What you will do - Without altering a single character, set down all of the data below.

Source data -
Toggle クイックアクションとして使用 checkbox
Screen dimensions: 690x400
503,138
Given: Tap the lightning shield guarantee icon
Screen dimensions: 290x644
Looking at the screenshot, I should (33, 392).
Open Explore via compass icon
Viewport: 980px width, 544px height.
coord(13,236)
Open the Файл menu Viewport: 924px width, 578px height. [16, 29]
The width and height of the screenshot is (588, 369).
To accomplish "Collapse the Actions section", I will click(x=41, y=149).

Response below -
Toggle クイックアクションとして使用 checkbox
Screen dimensions: 690x400
503,138
Given: Tap the lightning shield guarantee icon
Screen dimensions: 290x644
Looking at the screenshot, I should (33, 392).
Open Explore via compass icon
Viewport: 980px width, 544px height.
coord(13,236)
Open the Файл menu Viewport: 924px width, 578px height. [16, 29]
The width and height of the screenshot is (588, 369).
To accomplish "Collapse the Actions section", I will click(x=41, y=149).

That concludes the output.